* What to do *
Return each line of the records that contains the word "coordinates". Case counts.
## START Input rows
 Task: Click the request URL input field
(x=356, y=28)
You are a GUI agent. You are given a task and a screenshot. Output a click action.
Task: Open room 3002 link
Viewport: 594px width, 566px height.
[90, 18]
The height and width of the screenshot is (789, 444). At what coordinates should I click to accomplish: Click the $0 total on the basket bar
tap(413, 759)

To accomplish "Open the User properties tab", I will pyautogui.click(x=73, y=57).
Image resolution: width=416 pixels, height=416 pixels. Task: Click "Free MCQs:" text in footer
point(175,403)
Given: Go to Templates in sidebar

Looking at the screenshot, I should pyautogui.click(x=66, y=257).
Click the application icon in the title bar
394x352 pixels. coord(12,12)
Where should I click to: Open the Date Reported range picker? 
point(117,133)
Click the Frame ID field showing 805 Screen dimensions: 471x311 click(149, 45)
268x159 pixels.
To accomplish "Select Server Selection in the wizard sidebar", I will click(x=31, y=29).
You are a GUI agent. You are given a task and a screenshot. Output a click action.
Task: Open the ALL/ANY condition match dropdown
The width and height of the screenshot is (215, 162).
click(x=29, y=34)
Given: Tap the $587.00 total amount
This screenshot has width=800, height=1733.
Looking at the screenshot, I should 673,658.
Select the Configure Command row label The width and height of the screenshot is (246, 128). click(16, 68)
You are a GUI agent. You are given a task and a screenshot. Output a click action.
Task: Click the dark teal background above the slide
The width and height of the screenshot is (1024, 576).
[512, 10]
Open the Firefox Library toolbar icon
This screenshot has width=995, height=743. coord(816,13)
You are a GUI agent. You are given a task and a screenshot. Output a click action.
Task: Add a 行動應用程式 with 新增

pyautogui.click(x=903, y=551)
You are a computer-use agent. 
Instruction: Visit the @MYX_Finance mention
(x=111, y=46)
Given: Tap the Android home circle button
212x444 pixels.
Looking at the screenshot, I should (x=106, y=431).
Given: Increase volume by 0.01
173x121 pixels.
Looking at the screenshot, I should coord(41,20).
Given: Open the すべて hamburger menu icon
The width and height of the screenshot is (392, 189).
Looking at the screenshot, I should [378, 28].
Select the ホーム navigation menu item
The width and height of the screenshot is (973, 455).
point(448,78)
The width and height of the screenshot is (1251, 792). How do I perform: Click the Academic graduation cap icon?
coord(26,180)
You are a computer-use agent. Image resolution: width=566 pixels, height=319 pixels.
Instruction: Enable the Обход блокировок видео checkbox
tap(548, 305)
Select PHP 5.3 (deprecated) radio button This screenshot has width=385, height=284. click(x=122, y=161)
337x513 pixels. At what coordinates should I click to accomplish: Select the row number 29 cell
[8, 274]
## END Input rows
* Correct result *
The height and width of the screenshot is (789, 444). At what coordinates should I click to accomplish: Click the $0 total on the basket bar
337x513 pixels. At what coordinates should I click to accomplish: Select the row number 29 cell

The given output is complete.